The referendum on Scottish independence may be two years away, but it has already been dominating Scottish political debate for almost as long.
Discussions on issues such as a hypothetical independent Scotland's status in Europe and its membership of Nato have taken centre stage, relegating the ongoing business of government in Scotland to second rank. Questions of "what if" are eclipsing the reality of what is.
That may help to explain why there has been relatively little discussion of the major change to Scots' income tax arrangements which will come into force in April 2016 under the Scotland Act.
From that point onwards, about half of income tax will be raised by the Scottish Government and the rest at UK level, a move designed to make the Scottish Parliament more financially accountable.

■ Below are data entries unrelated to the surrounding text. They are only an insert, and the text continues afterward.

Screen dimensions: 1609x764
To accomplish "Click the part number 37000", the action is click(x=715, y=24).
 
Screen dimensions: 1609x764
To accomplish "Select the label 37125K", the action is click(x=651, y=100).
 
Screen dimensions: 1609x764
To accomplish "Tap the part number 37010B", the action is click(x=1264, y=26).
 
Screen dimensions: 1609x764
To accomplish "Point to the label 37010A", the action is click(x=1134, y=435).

HM Revenues & Customs (HMRC) have the task of setting up new computer systems to identify Scottish taxpayers and collect the new tax, and will be paid for doing so by the Scottish Government to the tune of £45 million, with ongoing maintenance costs of £4.5m a year thereafter. So far, so sensible.
Yet the inglorious history of large-scale public sector ICT projects – the busted budgets, technical problems and frayed nerves – should give pause for thought. Problems could arise. Having more complicated income tax arrangements for Scotland than for the rest of the UK could make for a more inefficient system of collection where Scots are concerned.
That is why Iain Gray, chairman of the Scottish Parliament's audit committee, is quite right to argue for special powers of oversight for Holyrood over HMRC in respect of this project, so that HMRC officials responsible for collecting Scots' taxes are directly answerable to Holyrood and the Scottish Government. This is the best way to ensure taxpayers are getting value for money.
Getting this right should be a priority for those on both sides of the political divide. The SNP is less interested in the Scotland Act than the greater goal of independence, yet it is in the party's strategic interests to ensure the new tax system is as efficient as possible.
Even if Scots voted Yes in the referendum, the new system would likely be in force for some time and as voters weigh up which way to jump in that referendum, they are likely to be reassured if the transition to the new tax system is going smoothly; they may have serious doubts about the much greater challenges posed by independence, however, if it is not.
If Scotland votes No to independence, meanwhile, this is the system of taxation Scotland is likely to be using for many years to come.
Whatever the outcome of the independence referendum, a well-managed tax system post-2016, one which is responsive and accountable to the Scottish Parliament, is in the best interests of the Scottish people.